Sometimes there’s also an additional promotional component involved. The IMAX Raiders precedes the Sept. 18 release of the Indiana Jones films on Blu-ray; the 3D re-release of Toy Story and Toy Story 2 was a lead-in to Pixar’s Toy Story 3, just as the planned Monsters, Inc. 3D re-release later this year will help tease for next summer’s prequel, Monsters University.

There is, of course, the other part of the “why”: Why would audiences even bother to see re-releases? In the age of DVD, when pirated torrents slice into the business of even brand new films, why are folks willing to buy a ticket for something they’ve already seen — and, perhaps just as likely, already own?

The answer isn’t just 3D, though certainly that experience continues to be a selling point for some viewers. My longstanding antipathy for 3D is no secret, but there are unique visual delights in the 3D version of Finding Nemo. While there may be a few in-your-face effects like a chomp from Bruce the shark, it’s mostly an opportunity to marvel at the detailed, tactile worlds created by Pixar’s animators.

Marlin’s individual scales shimmer in the shifting light; Nemo’s fish tank prison in the dentist’s office is adorned with fingerprint smudges; the seagulls chasing Marlin, Dory and their pelican pal plow through a boat’s sail that’s covered in ripples of texture. Every once in a while, such a re-release can turn an old favorite into an entirely new experience.

But, just as often, it’s about the opposite: recapturing an old experience. Before the advent of home video, Disney re-released its animated “classics” every seven years or so, allowing a new generation of parents to introduce their children to their own childhood favorites. Yes, it’s nostalgia — but it’s also something slightly more complex. It’s a recognition, it seems, that the theatrical experience is still special to us.

Forgive me if I sound like George Will gushing about the purity of baseball, but we go to the movies not just to see a movie; we go also to be at the movies — to wait for the moment when the lights go down, the world is shut out and we allow ourselves to be immersed in a story and share that experience with a crowd.

The generation that has grown accustomed to watching movies on computer screens and iPads still goes out to the movies, and not just because it’s something to do with friends on a Friday night. It’s an entirely different way of watching — one that feels grander and more communal.

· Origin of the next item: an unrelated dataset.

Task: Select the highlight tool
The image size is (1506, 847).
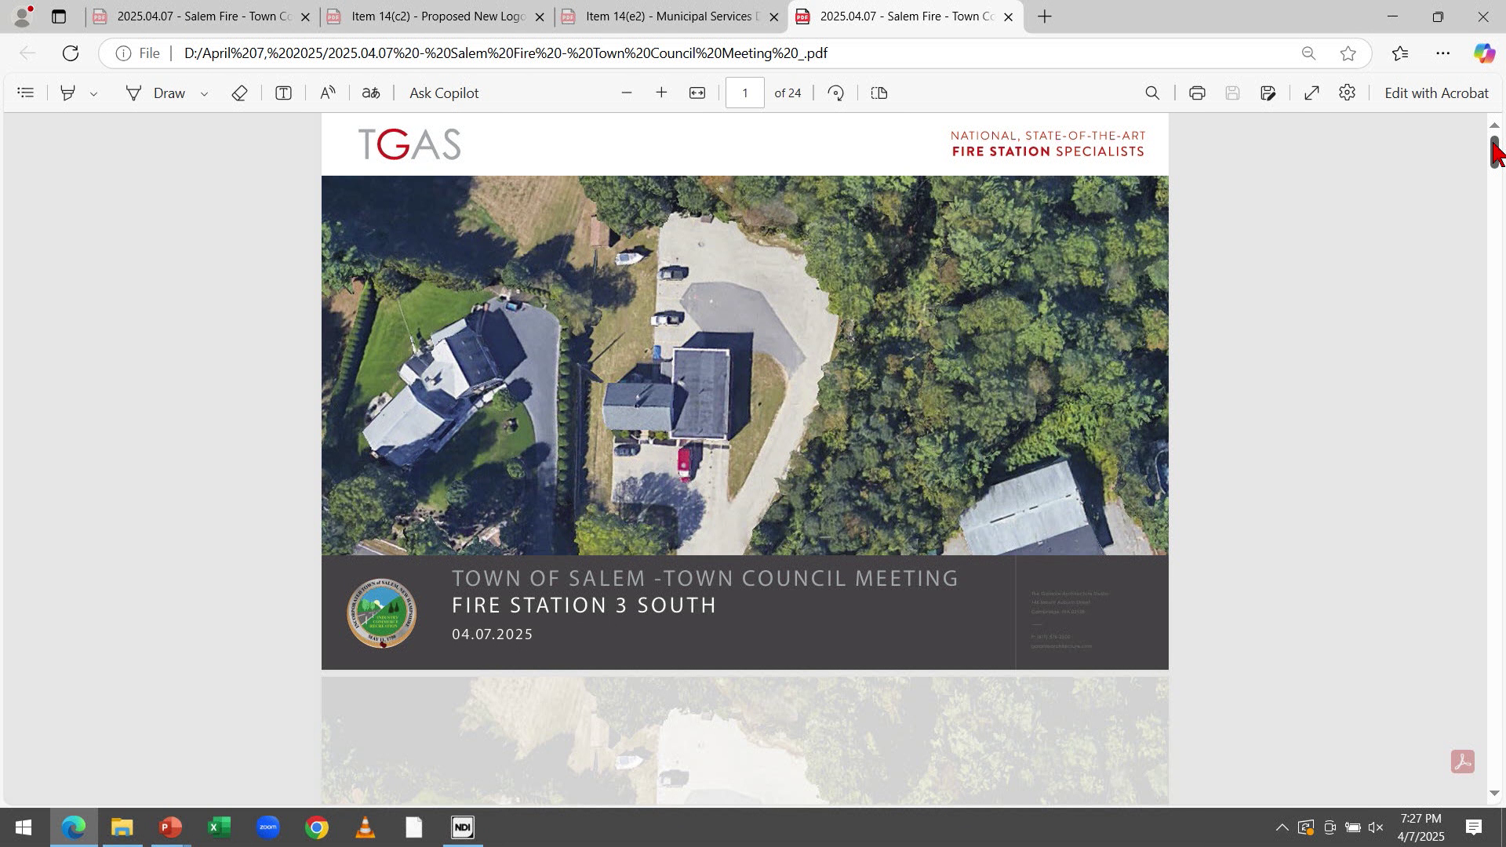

It’s easy to be cynical about seeing a decade-old movie pop up in theaters, as though the 3D might just as well include a hand plunging out of the screen to yank $15 more dollars out of your wallet. But maybe, every once in a while, these re-releases might be a better choice than some mediocre new release. These are, after all, the movies that remind you why you love going to the movies in the first place.